The verdict contrasts sharply with Harrah's reputation as one of the national gaming industry's earliest and strongest backers of programs to help problem gamblers.

Harrah's was one of a handful of casino companies that co-founded the National Center for Responsible Gaming in Kansas City in 1996.

It provided the initial funding to establish a 24-hour toll-free help line operated by the National Council on Problem Gambling Inc.

Bevelio Silvera, executive director at Casino Watch, a St.
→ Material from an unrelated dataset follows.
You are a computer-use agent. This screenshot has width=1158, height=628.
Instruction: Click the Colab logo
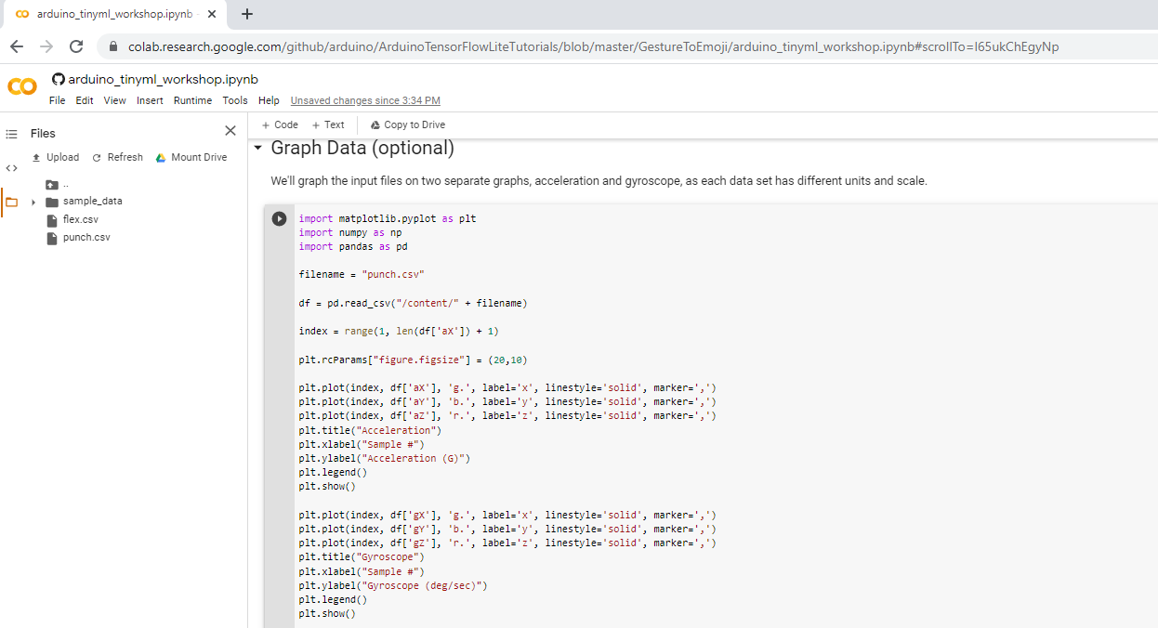[22, 86]
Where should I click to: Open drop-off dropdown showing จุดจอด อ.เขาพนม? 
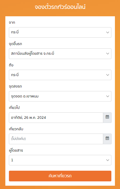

Louis-based anti-gambling citizens group in Missouri, was dismayed by the jury's findings.

"This is an example becoming public of what we had suspected and hadn't hoped was common practice -- skirting the laws of Missouri," he said.

"I applaud this woman for what she's gone through, the loss of her job ... intimidation," Silvera said.

He said he hoped her victory in court would encourage other casino workers to more readily report wrongdoing by casinos.

According to the lawsuit filed in June 2005, Chambers began working for the casino in August 2002 in a security position that required her to monitor gaming activities and report any improper or illegal activity to authorities.

In November 2004, Chambers said, she and other security workers were instructed in a staff briefing not to investigate, intervene or report to the state whenever gamblers were observed using multiple cards to gamble.

Also, they were told not to identify players exchanging cards.

Both are violations of state gaming regulations.

Chambers said that after the meeting she questioned the directive but said she was told to do as instructed.

After reporting the matter to the Gaming Commission, Chambers was terminated on grounds of speaking to state officials and co-workers about topics that the casino said should have been addressed through its internal chain of command.

Chambers appealed, but she claimed that the casino halted an internal hearing process before a review panel could issue its preliminary decision to return her to work.

The casino convened a second review panel of workers outside Kansas City that upheld the firing, the lawsuit alleged.